The Potential Pitfalls of Deadly Force

I gotta tell you, if you missed Sunday’s Armed American Radio program last weekend, you missed one of the most valuable hours I’ve ever run, and that’s saying a lot after eight years of award-winning broadcasting. My guest in the first hour was famed self-defense attorney, Andrew Branca, also the author of the book The Law of Self Defense. I can’t tell you how many books I’ve read on the subject, but it’s a lot — and this one ranks right up there with the original one that started it all: In The Gravest Extreme, by Massad Ayoob. These two books must be on your bookshelf if you have made the decision to carry a firearm.

The foreword to Andrew’s book, in fact, was written by Massad, who notes the importance of what you’re about to read while admitting he is writing it on behalf of a competitor. I don’t see it that way, as I believe we simply can’t have too much info when it comes to protecting ourselves from the legal pitfalls of using deadly force, if we must. In other words, they compliment each other, not compete, in my opinion. No matter, buy them both and read them, ok?

Having said that, let me get back to the importance of my conversation with Andrew on Sunday. One hour was not enough to cover everything I wanted, so I focused on what Andrew describes as the five elements that must be present if you are to avoid going to prison for the use of deadly force (even if you are right). Those five elements, according to Branca, are:

  • Innocence
  • Imminence
  • Proportionality
  • Avoidance
  • Reasonableness

The ensuing conversation was eye-opening, to say the least. Here’s an email exchange that I covered on Wednesday’s Armed American Radio’s Daily Defense for the benefit of listeners. It consists of an email I received from a listener, which I then forwarded to Andrew, and his subsequent response:

Howdy Mark,

Like your show and what you do to support the 2nd Amendment. That said, between Andrew’s book and your discussion with him on Sunday, I have decided to quit my conceal carry. Yes, I know I could regret it, but legally it’s just not worth it. Do all the right things and still possibly go to jail? Nope. Don’t think so. I will continue to keep my firearm for home defense but not concealed. You all stay safe.

Richard

Andrew Branca responded:

Hey Richard,

Your concerns about the legal risks of carrying are something I hear from time to time, and there’s certainly nothing wrong with having those concerns. They are reasonable concerns. Carrying a firearm for personal protection is a huge responsibility with substantial risks, and it certainly isn’t for everybody. And as I said on Mark’s show, it’s certainly possible that you could do everything right using a gun in defense of yourself or your family and still end up going to jail. Witnesses can lie, evidence can be lost, your defense attorney could turn out to not be very good. Stuff happens.
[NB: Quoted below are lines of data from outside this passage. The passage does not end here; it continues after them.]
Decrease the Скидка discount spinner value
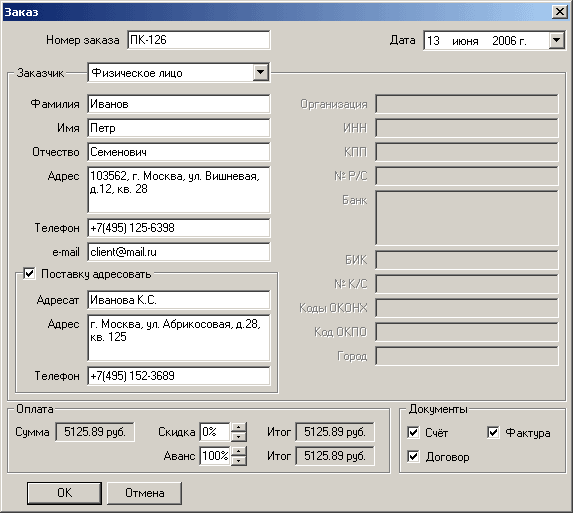[239, 437]
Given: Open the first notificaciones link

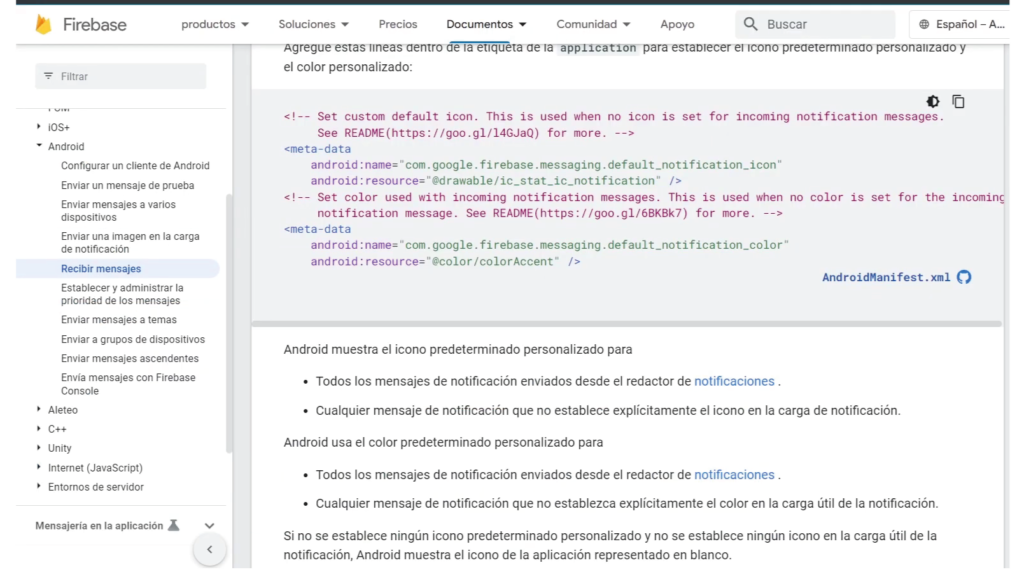Looking at the screenshot, I should click(734, 381).
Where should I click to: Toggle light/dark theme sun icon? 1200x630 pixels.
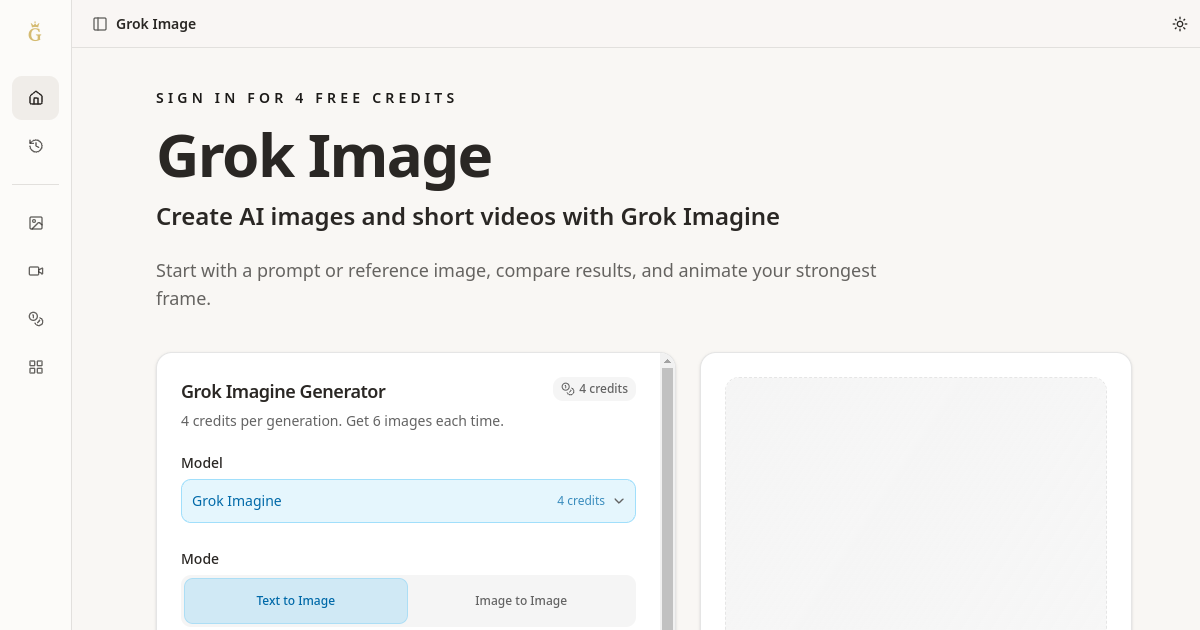coord(1180,24)
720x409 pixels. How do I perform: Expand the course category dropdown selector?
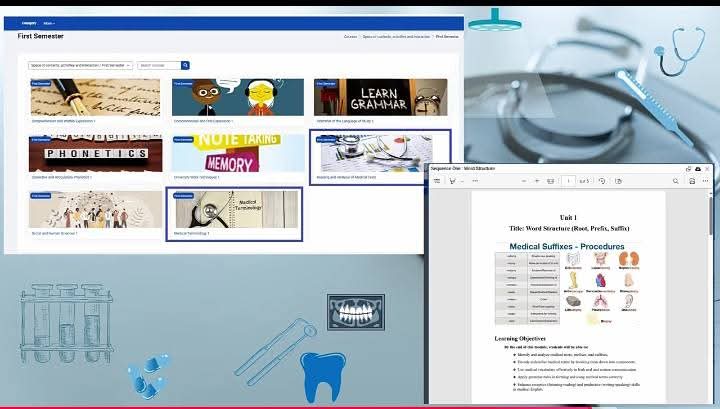[x=80, y=65]
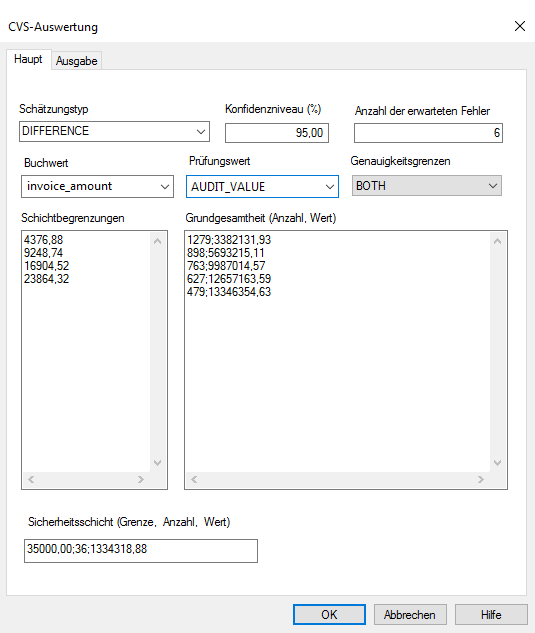Click the Anzahl der erwarteten Fehler field
The image size is (535, 633).
[428, 133]
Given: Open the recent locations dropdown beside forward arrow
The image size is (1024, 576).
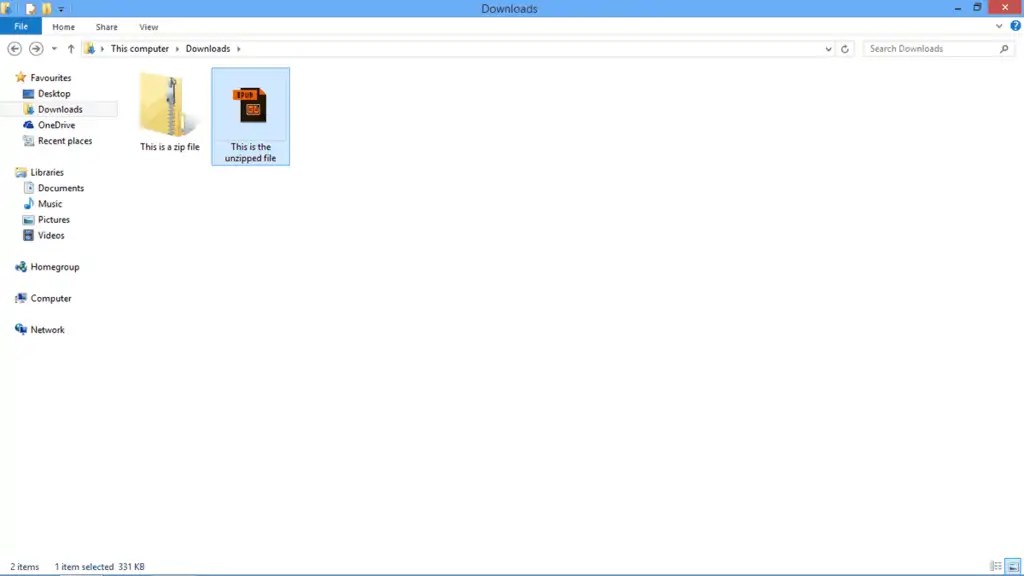Looking at the screenshot, I should [x=53, y=48].
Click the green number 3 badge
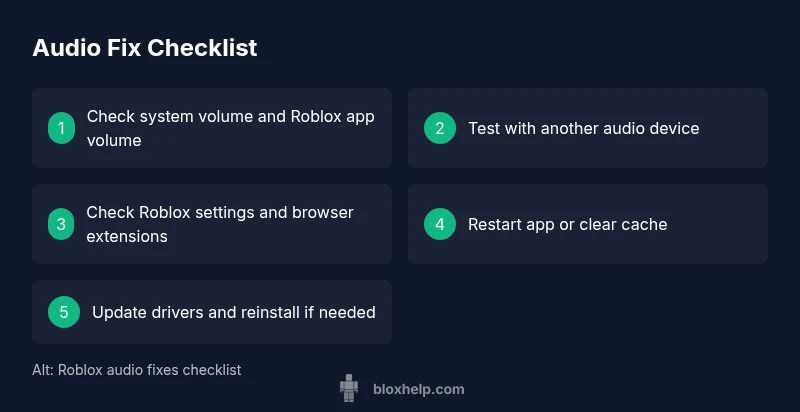Screen dimensions: 800x412 pos(61,224)
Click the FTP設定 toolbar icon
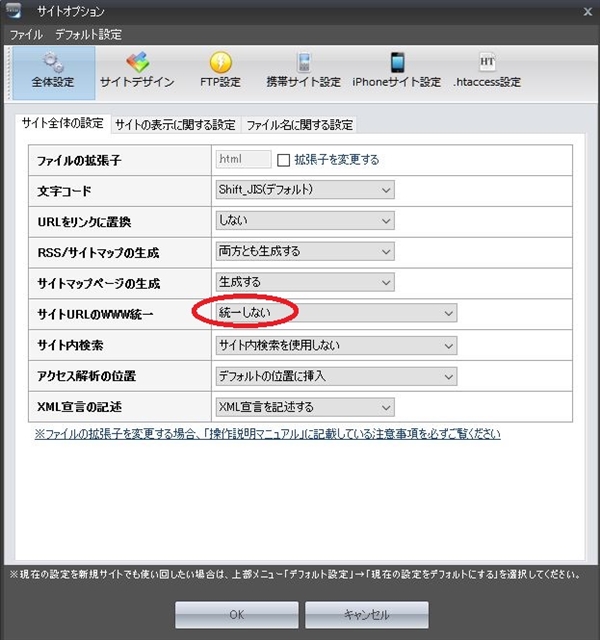600x640 pixels. pos(220,71)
The reason I emphasize that point, however, is not to discourage people from carrying a firearm for personal protection, if they are otherwise prepared for that responsibility, but to make sure they are making an informed decision.  

Knowing that I could do everything right and still go to jail, I personally still carry a handgun every day, and have done so for my entire adult life. Why? Because I personally believe that there are worse things than going to jail.
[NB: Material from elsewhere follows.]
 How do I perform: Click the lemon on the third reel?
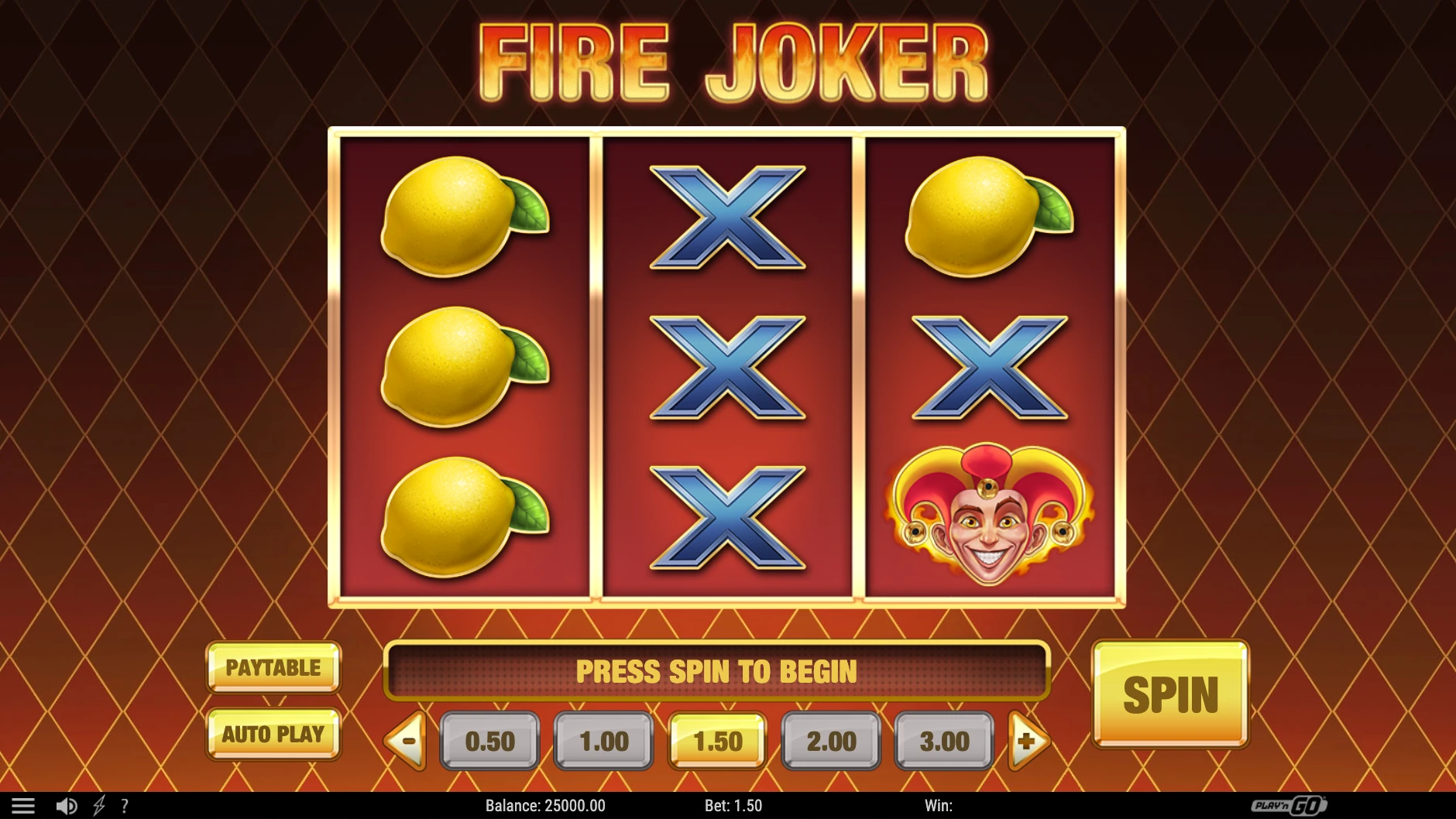pos(989,216)
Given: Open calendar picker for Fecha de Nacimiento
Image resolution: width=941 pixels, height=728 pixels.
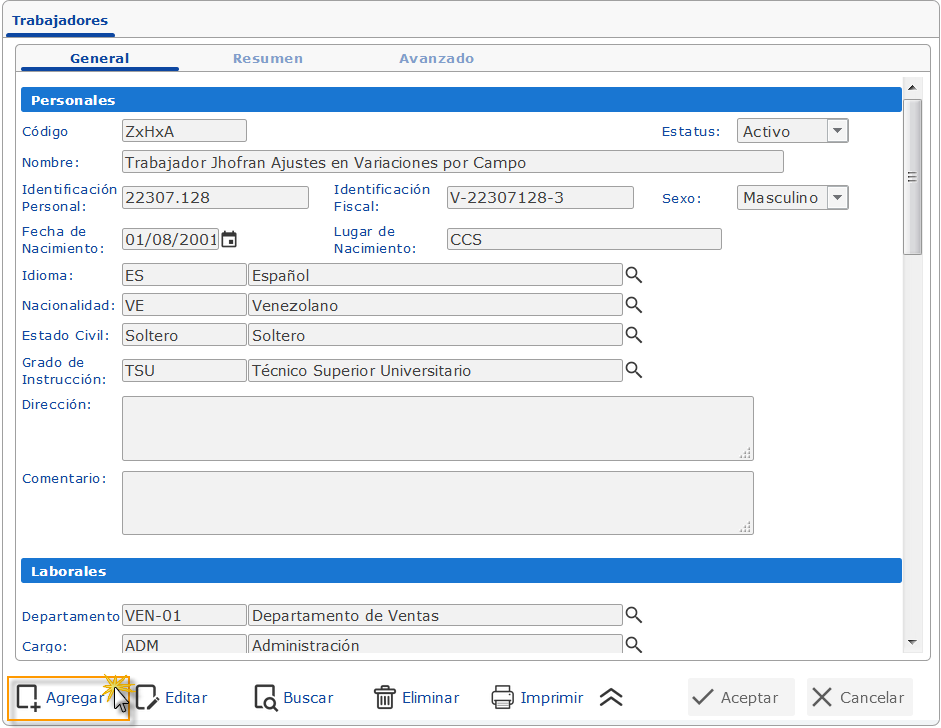Looking at the screenshot, I should click(230, 239).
For me personally, dying would be worse than going to jail. Watching my wife or children be murdered would be worse than going to jail. Having my wife or daughters raped would be worse than going to jail. Being permanently maimed or crippled, or having a member of my family be maimed or crippled, would be worse than going to jail.  

Were I compelled to use my handgun out on the street to prevent one of those outcomes from happening, and despite doing everything right I ended up unjustly convicted and in jail, I still believe it would have been the right thing to do, and I’m prepared to live with that outcome. It would suck, no doubt, but I’d rather have my wife and children alive and me in jail, however unjustly, than have them dead or maimed and me not worried about prison. I’d rather have that gun on my person, acknowledging all the risks and responsibility involved, than have myself or my family destroyed by a criminal predation while out shopping because I’d left my gun home in the safe.
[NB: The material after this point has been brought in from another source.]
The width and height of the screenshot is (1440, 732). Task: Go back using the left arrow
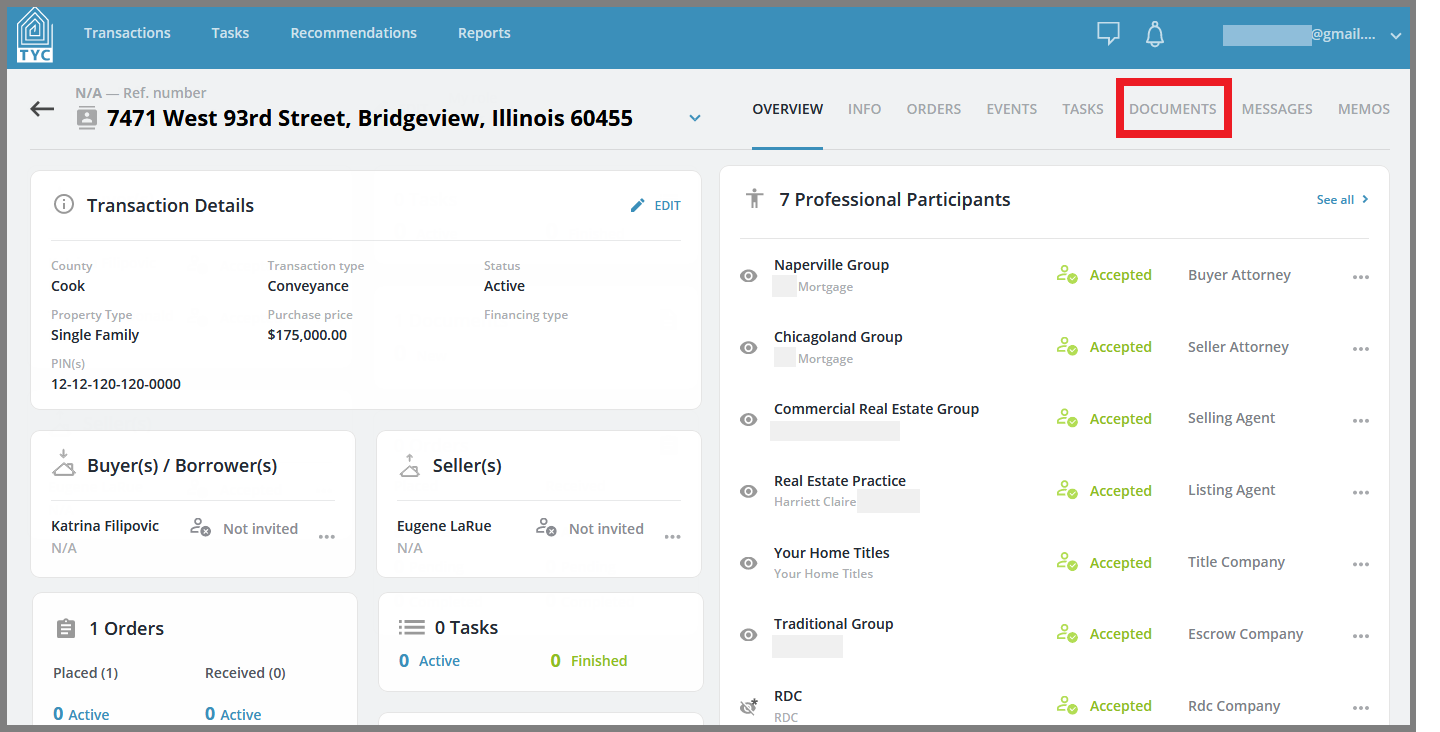click(42, 108)
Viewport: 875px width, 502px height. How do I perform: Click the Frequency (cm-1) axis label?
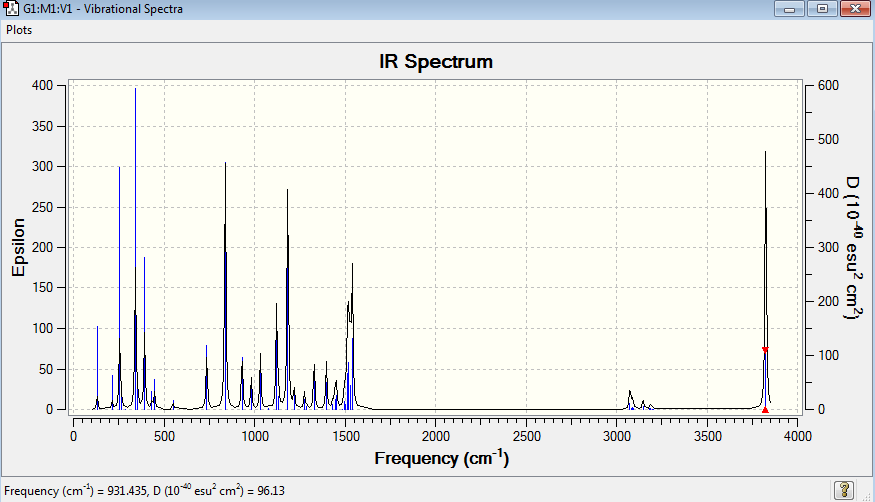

That doesn’t necessarily mean YOU should have the same perspective, make the same decision, or be prepared to live with a similar outcome under similar circumstances — we’ll all draw that line in a different place, and where you draw your line is entirely up to you. Nobody else can or should make that decision for you. If YOU are more comfortable leaving the gun at home, then that’s the right decision for YOU. You certainly won’t hear me criticize you for it.

After all, it’s you who has to live with the consequences, either way.

Best regards,

Andrew

Since receiving Andrew’s response, Richard has rethought his position. I hope you pay as much attention to this exchange as I did. Trust me here, if you carry a firearm, make darn sure you understand what’s at stake if you have to draw your weapon. No matter what happens, life as you’ve known it will be over.

I’ll see you on the radio on Tuesday and Wednesday from SHOT Show in Las Vegas.